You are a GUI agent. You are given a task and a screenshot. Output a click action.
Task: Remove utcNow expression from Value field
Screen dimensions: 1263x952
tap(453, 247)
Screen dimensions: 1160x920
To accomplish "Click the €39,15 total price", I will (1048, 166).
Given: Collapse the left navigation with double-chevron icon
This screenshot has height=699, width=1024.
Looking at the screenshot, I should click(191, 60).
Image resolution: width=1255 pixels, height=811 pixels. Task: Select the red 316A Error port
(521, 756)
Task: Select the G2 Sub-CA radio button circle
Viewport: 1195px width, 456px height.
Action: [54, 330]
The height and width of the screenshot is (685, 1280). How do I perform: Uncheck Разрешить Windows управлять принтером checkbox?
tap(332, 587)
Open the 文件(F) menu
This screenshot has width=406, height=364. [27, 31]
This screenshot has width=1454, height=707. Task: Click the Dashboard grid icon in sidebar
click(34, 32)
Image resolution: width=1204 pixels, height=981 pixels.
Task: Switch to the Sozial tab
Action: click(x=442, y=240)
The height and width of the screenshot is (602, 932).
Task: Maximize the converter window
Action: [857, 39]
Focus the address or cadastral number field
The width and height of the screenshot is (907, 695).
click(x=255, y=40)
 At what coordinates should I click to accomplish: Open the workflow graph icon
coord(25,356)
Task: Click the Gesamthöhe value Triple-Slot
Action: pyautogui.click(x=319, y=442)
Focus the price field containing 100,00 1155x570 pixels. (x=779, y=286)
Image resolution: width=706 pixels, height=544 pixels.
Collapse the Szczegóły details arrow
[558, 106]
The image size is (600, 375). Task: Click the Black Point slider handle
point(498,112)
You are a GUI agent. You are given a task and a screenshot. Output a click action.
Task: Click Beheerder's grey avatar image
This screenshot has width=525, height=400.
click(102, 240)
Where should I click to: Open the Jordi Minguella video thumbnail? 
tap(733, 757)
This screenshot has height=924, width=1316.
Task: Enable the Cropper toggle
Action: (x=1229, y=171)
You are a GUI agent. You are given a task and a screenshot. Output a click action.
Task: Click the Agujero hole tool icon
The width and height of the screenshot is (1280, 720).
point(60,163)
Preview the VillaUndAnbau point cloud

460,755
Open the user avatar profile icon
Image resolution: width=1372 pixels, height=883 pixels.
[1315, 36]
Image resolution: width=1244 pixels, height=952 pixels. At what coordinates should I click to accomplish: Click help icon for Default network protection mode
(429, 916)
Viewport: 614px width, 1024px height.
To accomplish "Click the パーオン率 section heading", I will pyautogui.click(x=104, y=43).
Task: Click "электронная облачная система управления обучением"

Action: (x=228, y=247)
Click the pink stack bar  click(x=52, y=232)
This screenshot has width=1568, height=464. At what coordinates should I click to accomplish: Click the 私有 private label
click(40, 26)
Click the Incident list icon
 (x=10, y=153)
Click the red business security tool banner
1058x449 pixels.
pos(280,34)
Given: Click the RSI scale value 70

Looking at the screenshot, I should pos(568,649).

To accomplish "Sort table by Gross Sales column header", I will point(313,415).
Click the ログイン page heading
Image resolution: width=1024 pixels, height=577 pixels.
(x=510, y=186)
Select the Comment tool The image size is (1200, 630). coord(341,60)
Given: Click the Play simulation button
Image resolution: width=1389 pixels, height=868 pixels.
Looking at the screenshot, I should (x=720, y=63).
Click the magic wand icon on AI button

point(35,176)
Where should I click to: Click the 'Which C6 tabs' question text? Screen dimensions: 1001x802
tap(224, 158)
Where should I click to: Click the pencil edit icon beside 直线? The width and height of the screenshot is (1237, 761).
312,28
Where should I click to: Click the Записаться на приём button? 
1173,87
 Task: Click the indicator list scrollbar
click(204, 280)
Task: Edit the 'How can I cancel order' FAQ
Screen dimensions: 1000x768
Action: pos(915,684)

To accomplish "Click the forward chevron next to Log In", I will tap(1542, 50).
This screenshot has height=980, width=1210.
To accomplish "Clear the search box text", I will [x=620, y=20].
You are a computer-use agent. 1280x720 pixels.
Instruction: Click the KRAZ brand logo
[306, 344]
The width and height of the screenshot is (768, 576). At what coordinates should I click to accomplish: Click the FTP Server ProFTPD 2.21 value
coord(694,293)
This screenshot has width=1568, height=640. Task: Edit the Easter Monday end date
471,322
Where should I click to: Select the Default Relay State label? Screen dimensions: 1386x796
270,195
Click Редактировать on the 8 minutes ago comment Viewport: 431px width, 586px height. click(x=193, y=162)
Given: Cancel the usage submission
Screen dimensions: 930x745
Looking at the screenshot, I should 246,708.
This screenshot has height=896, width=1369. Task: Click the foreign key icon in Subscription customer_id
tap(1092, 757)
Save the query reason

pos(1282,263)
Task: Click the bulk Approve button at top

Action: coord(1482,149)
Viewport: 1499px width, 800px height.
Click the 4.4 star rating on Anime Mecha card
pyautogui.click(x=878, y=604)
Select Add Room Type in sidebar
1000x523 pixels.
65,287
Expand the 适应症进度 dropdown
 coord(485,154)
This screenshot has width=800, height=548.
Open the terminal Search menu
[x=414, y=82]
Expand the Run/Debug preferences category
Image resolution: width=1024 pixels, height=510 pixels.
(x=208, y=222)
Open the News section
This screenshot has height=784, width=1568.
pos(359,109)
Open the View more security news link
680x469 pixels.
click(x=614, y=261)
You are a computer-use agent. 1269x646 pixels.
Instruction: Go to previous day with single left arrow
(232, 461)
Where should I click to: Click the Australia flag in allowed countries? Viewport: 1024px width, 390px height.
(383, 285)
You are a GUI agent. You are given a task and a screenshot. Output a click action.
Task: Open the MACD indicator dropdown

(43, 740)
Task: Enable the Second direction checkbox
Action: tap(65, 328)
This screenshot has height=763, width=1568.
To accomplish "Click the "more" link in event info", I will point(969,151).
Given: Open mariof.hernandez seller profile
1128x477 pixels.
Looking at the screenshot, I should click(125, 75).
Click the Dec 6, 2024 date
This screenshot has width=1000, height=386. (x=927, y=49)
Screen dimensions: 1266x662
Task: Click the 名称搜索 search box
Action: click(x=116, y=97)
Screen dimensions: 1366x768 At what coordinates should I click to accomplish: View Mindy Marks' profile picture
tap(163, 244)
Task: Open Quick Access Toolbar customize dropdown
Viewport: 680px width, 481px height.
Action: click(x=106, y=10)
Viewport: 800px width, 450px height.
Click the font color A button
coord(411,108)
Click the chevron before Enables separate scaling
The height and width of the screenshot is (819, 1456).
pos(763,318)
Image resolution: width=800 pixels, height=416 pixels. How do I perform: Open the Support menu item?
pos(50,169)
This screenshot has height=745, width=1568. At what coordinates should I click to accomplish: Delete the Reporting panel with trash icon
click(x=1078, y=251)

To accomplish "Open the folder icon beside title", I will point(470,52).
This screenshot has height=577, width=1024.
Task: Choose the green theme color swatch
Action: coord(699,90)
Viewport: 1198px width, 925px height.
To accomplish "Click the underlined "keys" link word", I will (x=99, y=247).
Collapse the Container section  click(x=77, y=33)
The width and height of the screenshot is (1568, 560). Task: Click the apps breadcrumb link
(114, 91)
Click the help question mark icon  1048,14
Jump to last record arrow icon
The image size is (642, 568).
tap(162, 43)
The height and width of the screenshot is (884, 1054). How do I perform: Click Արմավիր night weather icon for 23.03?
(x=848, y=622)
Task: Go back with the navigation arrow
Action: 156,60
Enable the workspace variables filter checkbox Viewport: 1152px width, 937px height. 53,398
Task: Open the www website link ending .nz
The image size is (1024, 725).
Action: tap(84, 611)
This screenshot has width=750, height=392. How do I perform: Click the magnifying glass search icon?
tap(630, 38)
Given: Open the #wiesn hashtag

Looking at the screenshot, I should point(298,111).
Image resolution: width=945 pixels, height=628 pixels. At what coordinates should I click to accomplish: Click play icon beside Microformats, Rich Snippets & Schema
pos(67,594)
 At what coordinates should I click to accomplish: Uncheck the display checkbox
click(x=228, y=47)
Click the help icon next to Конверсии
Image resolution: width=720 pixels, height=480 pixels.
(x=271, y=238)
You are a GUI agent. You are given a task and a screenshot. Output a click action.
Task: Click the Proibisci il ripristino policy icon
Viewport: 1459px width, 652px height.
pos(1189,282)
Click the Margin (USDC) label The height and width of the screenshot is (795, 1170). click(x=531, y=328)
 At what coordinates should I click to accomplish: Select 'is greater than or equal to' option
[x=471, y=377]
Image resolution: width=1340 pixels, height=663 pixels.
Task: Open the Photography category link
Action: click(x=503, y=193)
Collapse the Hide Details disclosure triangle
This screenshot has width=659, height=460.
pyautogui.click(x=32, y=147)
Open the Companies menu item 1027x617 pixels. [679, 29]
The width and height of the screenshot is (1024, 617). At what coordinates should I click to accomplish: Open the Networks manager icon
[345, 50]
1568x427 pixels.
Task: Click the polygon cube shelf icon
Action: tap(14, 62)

* **ACTIVITY**
Could you restate, word for word, the lines above from the one with "At what coordinates should I click to accomplish: Select" to the one with "Collapse the Hide Details disclosure triangle", both included?

* **RESPONSE BOX**
 At what coordinates should I click to accomplish: Select 'is greater than or equal to' option
[x=471, y=377]
Image resolution: width=1340 pixels, height=663 pixels.
Task: Open the Photography category link
Action: click(x=503, y=193)
Collapse the Hide Details disclosure triangle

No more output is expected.